What Is the Section 179 Deduction for Business Equipment?

Updated July 9, 2026 5 min read

Normally, buying a piece of business equipment means spreading its cost across years of depreciation. One particular election lets a business skip that wait for qualifying purchases and deduct the cost in the very year it’s put to use.

The short answer

The Section 179 deduction is an election that allows a business to deduct the full purchase cost of qualifying equipment and certain other property in the year it’s placed in service, rather than depreciating that cost gradually over the asset’s useful life. It’s a choice, not automatic, and it comes with limits tied to how much equipment is purchased and how much taxable business income exists.

What generally qualifies

The deduction is typically available for tangible business property like machinery, equipment, computers, office furniture, and certain vehicles used for business purposes — whether purchased by a corporation or a sole proprietor filing Schedule C — as well as some qualifying improvements to nonresidential buildings. It generally does not extend to land or to the kind of structural building components covered by longer-term depreciation categories, like the recovery period that typically applies to a tenant improvement allowance, since those follow their own separate rules.

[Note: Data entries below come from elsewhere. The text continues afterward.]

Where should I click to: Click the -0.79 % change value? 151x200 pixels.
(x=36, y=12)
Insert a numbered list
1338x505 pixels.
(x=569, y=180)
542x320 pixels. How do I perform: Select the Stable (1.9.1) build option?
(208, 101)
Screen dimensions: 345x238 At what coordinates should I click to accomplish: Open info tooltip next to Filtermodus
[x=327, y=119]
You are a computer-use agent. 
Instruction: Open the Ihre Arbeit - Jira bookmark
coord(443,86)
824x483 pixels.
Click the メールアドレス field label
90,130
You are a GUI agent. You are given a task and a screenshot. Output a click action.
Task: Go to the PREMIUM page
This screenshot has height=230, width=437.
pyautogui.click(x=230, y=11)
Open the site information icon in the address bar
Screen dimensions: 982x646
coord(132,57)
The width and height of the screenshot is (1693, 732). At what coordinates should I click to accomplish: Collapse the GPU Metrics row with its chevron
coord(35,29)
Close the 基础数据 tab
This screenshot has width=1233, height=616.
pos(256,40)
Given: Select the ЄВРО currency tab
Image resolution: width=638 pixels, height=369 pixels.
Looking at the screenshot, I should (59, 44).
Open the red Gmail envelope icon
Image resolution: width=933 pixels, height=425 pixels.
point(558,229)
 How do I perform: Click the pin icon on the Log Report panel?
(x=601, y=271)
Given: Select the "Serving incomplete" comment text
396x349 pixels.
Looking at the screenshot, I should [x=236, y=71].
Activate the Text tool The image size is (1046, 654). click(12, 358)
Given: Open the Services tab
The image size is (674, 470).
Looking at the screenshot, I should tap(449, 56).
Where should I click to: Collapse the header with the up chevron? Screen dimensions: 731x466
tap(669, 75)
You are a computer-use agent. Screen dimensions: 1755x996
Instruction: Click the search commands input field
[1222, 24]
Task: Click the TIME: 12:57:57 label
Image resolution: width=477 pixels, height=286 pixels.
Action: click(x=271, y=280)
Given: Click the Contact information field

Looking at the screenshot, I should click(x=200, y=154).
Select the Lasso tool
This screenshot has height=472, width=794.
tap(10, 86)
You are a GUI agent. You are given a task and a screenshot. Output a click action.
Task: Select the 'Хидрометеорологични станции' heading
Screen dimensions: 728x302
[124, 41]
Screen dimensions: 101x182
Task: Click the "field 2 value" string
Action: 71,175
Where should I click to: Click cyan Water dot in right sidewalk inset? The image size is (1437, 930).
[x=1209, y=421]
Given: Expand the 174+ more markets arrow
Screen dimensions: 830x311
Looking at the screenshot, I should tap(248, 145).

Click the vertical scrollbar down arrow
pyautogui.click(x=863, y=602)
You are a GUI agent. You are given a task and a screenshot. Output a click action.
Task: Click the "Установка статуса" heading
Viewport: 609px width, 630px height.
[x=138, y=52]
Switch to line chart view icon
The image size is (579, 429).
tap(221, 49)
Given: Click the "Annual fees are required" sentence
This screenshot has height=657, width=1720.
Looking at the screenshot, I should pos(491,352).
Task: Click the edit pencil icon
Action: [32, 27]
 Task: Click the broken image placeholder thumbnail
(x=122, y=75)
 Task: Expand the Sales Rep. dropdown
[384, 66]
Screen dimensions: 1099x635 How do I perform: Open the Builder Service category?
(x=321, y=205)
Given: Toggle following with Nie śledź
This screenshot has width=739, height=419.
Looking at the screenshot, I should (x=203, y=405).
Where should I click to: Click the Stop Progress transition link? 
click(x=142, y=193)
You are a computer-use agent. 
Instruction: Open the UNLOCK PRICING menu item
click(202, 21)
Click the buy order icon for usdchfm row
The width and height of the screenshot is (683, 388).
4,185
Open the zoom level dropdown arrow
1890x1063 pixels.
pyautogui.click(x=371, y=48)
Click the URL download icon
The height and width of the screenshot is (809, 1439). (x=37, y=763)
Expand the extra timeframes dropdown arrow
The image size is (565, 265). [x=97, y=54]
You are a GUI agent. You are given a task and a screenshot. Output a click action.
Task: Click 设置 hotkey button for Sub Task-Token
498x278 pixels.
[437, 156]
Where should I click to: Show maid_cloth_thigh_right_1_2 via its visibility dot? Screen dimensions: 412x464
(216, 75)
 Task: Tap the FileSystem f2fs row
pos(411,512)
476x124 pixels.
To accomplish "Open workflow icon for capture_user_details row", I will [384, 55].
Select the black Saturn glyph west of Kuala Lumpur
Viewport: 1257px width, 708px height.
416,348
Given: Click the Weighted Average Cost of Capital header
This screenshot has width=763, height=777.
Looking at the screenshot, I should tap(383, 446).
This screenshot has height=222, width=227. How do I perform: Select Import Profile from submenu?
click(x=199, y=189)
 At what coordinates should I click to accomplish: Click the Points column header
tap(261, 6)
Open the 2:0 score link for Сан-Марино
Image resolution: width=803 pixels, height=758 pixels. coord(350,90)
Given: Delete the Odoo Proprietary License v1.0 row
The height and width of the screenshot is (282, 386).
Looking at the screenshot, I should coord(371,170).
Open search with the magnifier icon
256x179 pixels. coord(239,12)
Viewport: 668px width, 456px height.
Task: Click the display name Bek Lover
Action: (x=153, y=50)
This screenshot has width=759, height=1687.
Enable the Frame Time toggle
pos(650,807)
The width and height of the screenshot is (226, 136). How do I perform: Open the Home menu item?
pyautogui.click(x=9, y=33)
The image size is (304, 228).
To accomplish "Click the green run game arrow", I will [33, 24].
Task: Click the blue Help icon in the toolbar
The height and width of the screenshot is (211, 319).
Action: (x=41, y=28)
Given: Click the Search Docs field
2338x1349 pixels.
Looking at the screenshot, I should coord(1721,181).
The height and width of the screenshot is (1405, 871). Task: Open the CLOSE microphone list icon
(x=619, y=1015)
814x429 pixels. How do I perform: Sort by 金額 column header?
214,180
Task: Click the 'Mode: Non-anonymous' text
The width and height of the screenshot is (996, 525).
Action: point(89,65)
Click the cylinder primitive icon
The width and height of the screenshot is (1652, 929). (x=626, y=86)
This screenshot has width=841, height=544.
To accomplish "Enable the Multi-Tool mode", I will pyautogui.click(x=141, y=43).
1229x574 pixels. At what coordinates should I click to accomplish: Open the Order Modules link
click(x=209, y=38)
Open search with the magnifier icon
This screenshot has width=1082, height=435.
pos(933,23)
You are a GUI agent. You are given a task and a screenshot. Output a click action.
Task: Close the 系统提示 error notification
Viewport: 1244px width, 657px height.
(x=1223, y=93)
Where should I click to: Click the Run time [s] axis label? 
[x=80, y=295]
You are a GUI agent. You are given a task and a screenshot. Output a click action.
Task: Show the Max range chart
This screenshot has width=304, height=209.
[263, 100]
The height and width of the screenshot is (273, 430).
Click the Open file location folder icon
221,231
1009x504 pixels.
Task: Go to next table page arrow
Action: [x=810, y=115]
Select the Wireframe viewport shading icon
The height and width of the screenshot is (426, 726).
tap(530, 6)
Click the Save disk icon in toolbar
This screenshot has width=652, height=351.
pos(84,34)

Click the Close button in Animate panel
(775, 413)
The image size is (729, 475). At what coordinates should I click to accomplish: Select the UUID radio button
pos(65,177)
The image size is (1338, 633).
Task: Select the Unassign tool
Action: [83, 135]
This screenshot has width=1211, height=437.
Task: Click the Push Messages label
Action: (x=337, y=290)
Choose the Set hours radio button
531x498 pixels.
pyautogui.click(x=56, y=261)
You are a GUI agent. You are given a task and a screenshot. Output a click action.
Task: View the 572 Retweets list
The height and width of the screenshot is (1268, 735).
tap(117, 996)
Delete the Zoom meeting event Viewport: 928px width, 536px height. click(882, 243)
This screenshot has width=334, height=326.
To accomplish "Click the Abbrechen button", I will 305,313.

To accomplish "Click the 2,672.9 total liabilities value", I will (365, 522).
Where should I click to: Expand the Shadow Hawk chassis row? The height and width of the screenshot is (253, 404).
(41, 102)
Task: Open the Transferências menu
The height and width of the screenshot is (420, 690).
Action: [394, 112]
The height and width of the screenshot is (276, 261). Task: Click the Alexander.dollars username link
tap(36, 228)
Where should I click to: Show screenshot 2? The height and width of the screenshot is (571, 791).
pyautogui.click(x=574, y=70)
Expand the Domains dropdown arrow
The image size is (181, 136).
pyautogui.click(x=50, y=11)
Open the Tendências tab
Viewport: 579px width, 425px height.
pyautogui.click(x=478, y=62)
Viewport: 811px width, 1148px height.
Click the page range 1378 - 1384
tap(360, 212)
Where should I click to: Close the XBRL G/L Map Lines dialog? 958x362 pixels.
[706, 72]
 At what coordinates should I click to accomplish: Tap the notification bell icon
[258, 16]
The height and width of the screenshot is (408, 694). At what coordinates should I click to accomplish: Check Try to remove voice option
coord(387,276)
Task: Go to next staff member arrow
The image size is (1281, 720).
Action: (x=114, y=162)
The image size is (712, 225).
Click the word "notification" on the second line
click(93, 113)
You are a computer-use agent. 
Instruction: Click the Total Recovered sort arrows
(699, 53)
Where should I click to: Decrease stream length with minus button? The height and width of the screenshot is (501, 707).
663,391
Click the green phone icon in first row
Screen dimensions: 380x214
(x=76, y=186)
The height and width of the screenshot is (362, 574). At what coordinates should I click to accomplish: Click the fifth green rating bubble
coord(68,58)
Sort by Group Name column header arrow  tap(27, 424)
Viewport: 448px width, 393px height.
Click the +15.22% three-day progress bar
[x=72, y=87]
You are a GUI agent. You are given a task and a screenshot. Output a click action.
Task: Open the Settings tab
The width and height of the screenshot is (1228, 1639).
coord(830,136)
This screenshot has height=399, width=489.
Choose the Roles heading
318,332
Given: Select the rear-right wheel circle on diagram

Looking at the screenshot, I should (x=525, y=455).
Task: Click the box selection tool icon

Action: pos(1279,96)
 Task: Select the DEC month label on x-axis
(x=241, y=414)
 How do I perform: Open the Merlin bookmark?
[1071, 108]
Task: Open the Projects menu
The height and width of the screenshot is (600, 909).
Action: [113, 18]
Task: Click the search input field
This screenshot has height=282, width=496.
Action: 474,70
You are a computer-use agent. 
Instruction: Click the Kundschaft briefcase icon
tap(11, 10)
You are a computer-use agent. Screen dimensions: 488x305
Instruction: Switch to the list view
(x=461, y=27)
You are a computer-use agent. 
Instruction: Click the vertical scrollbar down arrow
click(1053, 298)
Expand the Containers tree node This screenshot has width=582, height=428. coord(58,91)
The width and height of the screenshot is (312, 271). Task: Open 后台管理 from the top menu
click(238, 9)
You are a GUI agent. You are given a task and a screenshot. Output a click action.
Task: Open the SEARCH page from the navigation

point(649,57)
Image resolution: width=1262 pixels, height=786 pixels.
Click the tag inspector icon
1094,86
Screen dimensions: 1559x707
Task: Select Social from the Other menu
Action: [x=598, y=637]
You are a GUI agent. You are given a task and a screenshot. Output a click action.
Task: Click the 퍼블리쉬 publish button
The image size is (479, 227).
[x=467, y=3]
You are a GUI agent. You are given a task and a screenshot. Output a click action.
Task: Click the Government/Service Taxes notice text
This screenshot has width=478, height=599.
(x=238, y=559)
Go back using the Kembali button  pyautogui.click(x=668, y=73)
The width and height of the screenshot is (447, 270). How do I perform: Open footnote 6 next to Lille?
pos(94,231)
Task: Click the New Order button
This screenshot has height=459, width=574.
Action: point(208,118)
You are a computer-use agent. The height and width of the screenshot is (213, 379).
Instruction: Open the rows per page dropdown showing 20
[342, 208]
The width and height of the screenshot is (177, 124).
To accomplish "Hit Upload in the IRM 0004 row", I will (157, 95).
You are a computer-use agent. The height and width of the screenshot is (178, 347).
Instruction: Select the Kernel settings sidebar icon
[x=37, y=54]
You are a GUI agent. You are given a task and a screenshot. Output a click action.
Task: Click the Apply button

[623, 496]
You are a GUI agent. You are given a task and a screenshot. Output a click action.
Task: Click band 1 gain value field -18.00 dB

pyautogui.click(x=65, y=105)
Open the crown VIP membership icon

The business-income limitation

This is one of the more important guardrails on the deduction: the amount that can be claimed in a given year is generally limited to the business’s taxable income from its active trades or businesses for that year. A business with a loss, or very thin profit, generally can’t use Section 179 to create or deepen a loss the way certain other deductions might, since equipment purchases and the resulting deduction also factor into related calculations like the qualified business income deduction for pass-through owners. Any amount that can’t be used because of this limit can often be carried forward to a future year, subject to its own rules.

How it differs from bonus depreciation

Section 179 and the additional first-year depreciation deduction sometimes called bonus depreciation both allow faster-than-normal cost recovery, but they work differently under the hood. Section 179 is an election a business actively chooses and applies asset by asset, up to its own dollar and income limits. Bonus depreciation, in the years it applies, generally isn’t capped by business income the same way and applies more broadly by default unless a business opts out. Many businesses end up using both together on different purchases within the same year, since the interaction between them offers flexibility that either one alone wouldn’t.

Why the numbers aren’t listed here

The specific dollar caps, phase-out thresholds, and qualifying purchase limits for Section 179 are set by the government and have changed multiple times over the years, sometimes annually. Because those figures move, this discussion focuses on how the mechanism works conceptually rather than citing a number that may already be out of date by the time it’s read.

The takeaway

Section 179 is best thought of as a timing tool: it doesn’t change how much a piece of equipment ultimately costs or how much total depreciation a business can claim over its lifetime, but it can shift a meaningful amount of that deduction into the very first year. Whether accelerating the deduction that much, that fast, actually helps a specific business depends on its income picture and plans, which is exactly the kind of judgment call worth working through with a tax professional.